I was riding a truly amazing horse. His name is Apollo, and his stoic gaze and striped forelock are still a fixture in the mounted unit. Massive, spotted, and resembling nothing so much as a pinto army tank, Apollo might be the most wonderful horse in the world. Solid and bombproof, he also has a naughty side, and when he decides to play a trick on his rider and spook at a squirrel or start a quarrel with his partner on patrol, he'll do it so covertly that you'll never be able to blame him for it. 
Mounted police horses are truly the most amazing of horses, right up there with hippotherapy and therapeutic riding horses on my equine deity list. Last night, I read this article at The Atlantic Cities: "Are Police Horses a Dying Breed?" Despite its negative, click-bait title, the writer points out many of the ways in which police horses are not anachronistic, and are being reintroduced in some departments which had previously phased them out.

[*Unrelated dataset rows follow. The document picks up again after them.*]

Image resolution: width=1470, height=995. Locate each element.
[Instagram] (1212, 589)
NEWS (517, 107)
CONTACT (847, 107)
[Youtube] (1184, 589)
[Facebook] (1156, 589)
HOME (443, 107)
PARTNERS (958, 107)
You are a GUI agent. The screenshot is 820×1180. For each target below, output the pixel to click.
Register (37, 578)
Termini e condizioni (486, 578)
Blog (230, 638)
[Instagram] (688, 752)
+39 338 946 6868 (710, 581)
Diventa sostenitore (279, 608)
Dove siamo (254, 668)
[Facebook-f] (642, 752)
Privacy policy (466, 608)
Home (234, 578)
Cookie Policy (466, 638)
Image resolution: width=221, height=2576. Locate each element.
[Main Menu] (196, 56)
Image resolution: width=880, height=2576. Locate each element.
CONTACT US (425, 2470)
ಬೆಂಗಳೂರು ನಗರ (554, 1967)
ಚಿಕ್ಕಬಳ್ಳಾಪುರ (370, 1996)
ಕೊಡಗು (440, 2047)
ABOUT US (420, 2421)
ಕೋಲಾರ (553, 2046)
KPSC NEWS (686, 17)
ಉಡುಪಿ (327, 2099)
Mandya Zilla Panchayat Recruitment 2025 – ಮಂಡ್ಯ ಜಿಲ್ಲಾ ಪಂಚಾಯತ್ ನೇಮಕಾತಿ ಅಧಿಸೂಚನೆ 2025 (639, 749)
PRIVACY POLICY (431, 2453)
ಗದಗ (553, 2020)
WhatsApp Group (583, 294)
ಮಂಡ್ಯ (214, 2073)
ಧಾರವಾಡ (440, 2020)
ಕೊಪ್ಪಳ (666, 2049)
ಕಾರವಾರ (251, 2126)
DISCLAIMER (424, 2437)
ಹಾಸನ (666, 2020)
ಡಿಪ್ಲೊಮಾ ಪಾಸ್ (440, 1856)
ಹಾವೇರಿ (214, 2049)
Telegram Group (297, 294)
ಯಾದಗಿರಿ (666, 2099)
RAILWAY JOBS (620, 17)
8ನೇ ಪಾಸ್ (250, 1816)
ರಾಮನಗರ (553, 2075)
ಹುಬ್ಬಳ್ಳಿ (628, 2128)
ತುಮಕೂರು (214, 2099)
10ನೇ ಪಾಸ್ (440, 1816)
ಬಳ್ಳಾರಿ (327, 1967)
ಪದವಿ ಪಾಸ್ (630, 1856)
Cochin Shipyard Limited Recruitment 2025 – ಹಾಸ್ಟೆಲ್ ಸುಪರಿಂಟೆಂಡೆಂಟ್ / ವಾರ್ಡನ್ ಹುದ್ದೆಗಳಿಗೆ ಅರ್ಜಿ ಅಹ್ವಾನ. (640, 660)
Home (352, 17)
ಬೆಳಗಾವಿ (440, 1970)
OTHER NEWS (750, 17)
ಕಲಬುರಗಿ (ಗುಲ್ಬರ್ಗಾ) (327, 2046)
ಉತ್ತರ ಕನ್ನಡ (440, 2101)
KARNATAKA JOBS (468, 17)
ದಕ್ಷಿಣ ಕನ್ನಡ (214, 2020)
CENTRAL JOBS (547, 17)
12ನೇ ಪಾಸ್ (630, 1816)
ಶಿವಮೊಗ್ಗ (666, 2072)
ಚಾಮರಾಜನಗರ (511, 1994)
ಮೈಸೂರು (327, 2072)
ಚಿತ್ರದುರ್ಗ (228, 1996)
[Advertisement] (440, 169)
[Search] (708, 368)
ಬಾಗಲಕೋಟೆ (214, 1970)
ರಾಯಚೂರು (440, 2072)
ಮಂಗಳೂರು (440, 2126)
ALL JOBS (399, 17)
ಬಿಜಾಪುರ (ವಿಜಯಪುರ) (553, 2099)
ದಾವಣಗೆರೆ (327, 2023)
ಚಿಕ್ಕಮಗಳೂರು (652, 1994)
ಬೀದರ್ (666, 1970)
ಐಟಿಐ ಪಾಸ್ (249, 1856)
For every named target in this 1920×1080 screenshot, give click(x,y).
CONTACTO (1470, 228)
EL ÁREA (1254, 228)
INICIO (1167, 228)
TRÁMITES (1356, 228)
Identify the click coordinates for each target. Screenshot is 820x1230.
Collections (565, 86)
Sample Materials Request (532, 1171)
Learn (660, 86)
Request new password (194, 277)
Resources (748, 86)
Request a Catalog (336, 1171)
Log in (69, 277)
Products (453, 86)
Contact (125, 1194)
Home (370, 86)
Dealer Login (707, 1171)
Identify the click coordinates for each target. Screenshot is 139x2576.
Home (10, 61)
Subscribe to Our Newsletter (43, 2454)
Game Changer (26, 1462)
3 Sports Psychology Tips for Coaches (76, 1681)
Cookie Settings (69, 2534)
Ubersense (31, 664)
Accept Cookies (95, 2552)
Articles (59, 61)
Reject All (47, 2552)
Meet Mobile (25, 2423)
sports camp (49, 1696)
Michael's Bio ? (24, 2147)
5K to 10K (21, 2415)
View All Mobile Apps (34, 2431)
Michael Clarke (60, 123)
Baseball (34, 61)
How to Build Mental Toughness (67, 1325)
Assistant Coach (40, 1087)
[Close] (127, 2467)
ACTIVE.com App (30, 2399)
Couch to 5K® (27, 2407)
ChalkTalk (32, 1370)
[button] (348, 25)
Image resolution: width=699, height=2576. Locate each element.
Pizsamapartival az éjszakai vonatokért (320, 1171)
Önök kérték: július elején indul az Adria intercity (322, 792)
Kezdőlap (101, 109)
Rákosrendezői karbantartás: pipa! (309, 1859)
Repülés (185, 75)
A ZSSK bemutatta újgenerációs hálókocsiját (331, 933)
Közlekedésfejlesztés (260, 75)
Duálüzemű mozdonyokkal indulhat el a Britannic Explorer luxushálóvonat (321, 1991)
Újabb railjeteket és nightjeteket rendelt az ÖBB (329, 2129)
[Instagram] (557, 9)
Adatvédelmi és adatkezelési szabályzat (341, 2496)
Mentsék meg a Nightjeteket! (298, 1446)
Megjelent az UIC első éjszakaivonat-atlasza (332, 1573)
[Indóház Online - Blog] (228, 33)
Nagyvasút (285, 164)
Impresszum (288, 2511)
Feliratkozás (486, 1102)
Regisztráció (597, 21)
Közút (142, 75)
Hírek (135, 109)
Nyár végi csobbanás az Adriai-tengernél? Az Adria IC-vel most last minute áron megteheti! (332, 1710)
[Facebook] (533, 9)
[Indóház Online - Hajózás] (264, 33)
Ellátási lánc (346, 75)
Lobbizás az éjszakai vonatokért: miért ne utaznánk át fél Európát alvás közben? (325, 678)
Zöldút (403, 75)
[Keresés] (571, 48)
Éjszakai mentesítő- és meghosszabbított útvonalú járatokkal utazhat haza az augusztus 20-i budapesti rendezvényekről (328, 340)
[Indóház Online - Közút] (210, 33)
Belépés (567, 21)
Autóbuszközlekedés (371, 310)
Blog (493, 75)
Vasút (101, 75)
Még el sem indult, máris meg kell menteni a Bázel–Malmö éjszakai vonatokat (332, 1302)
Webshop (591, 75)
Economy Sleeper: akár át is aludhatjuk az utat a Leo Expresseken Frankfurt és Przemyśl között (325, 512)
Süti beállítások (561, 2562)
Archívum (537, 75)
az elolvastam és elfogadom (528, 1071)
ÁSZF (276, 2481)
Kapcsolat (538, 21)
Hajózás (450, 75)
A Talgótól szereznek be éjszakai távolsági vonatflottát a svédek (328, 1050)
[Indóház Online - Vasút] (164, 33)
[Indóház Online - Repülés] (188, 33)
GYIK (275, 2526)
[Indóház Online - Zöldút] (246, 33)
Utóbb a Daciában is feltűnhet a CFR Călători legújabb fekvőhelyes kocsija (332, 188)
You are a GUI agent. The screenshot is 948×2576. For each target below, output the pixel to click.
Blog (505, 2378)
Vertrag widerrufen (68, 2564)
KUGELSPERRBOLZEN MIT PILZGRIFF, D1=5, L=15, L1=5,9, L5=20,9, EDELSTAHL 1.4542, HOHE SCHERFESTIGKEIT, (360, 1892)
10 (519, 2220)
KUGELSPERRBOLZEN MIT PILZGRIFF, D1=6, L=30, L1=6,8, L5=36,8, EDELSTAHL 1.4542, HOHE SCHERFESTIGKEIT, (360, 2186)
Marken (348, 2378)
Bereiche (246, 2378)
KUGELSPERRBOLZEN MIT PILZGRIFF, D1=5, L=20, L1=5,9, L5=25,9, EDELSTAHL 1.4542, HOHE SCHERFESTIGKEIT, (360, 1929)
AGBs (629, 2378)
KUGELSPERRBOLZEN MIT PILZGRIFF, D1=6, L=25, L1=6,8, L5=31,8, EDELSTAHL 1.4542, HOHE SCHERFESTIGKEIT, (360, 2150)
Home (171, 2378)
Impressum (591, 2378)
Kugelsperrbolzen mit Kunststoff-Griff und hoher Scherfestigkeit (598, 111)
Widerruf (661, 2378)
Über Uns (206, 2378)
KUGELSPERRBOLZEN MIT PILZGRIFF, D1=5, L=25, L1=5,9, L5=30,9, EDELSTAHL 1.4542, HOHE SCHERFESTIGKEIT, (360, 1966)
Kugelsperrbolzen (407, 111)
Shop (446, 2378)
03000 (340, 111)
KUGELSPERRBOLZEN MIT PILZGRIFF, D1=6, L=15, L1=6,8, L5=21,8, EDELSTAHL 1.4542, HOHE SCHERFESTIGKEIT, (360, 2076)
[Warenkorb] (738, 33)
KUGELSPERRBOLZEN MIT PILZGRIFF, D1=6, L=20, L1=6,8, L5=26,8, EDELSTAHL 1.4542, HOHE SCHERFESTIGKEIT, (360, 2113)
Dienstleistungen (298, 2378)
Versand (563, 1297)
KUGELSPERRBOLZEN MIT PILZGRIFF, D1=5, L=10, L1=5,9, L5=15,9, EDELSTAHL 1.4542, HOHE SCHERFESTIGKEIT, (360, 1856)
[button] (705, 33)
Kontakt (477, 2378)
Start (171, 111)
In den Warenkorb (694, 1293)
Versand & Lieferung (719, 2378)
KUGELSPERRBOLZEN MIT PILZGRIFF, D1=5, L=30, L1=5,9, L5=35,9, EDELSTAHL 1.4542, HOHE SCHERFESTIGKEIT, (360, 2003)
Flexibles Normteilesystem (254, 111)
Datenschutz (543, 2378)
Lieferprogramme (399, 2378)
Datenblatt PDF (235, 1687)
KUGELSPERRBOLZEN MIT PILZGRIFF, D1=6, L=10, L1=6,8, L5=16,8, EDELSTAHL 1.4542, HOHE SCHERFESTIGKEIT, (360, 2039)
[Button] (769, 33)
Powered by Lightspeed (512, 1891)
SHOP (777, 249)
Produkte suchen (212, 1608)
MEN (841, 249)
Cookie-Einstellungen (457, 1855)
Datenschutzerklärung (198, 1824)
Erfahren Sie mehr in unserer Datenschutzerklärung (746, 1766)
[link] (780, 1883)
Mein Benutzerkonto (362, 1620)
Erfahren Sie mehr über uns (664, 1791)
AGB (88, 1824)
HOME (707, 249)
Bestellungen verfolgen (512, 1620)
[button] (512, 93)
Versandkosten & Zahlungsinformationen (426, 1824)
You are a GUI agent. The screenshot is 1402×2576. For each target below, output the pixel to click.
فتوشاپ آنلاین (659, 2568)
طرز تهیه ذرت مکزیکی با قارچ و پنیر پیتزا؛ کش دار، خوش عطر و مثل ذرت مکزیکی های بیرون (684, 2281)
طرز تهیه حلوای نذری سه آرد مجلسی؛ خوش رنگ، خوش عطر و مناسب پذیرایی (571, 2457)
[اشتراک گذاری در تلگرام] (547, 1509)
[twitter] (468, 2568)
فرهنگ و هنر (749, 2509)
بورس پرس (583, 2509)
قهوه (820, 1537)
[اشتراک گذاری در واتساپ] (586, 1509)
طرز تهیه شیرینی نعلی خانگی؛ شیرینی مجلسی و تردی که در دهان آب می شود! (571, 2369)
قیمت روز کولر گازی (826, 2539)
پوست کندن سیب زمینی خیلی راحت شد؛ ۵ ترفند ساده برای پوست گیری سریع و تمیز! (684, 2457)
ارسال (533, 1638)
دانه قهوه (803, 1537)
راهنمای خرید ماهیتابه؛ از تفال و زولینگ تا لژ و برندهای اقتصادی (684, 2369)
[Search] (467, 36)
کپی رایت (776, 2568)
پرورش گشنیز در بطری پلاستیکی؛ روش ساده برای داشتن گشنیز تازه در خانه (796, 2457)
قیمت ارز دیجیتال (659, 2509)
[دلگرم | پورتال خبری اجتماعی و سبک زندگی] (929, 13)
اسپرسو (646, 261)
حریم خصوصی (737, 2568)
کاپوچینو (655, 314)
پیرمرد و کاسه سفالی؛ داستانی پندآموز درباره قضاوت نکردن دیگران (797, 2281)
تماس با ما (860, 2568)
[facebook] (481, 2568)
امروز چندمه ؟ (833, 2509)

It's worth a read, and a share, to support our working horses.

Oh look. Snow. Central Park 2013
I'm endlessly thankful for my year with the Parks Mounted unit, for the experiences, the people, and the amazing horses I met there. Working horses are a breed of their own, to be treasured. I hope someday to write about mounted police work in my fiction.

And before I sign off, let me share a few things. I have a new Facebook page: Natalie Keller Reinert: Horse Books for Grown-Ups, where I will be sharing lines and sneak peeks at my upcoming eventing novel, Ambition. Come and like that if you are so inclined! 

Gina McKnight was nice enough to post an interview with me at her blog Riding & Writing. In this interview, I discuss scintillating topics such as the use of butter in mashed potatoes, and being boring and making outlines of your work. You should totally read it. 

And finally, I'd like to publicly thank Castleton Lyons for continuing to sponsor the Dr. Tony Ryan Book Award. Other People's Horses was a semi-finalist in the 2013 book competition, which honors horse racing in full-length literary works. To have my book selected as the only fiction semi-finalist was an incredible honor. I wish the finalists all the best, and hope to see them again with a new horse racing novel in the future!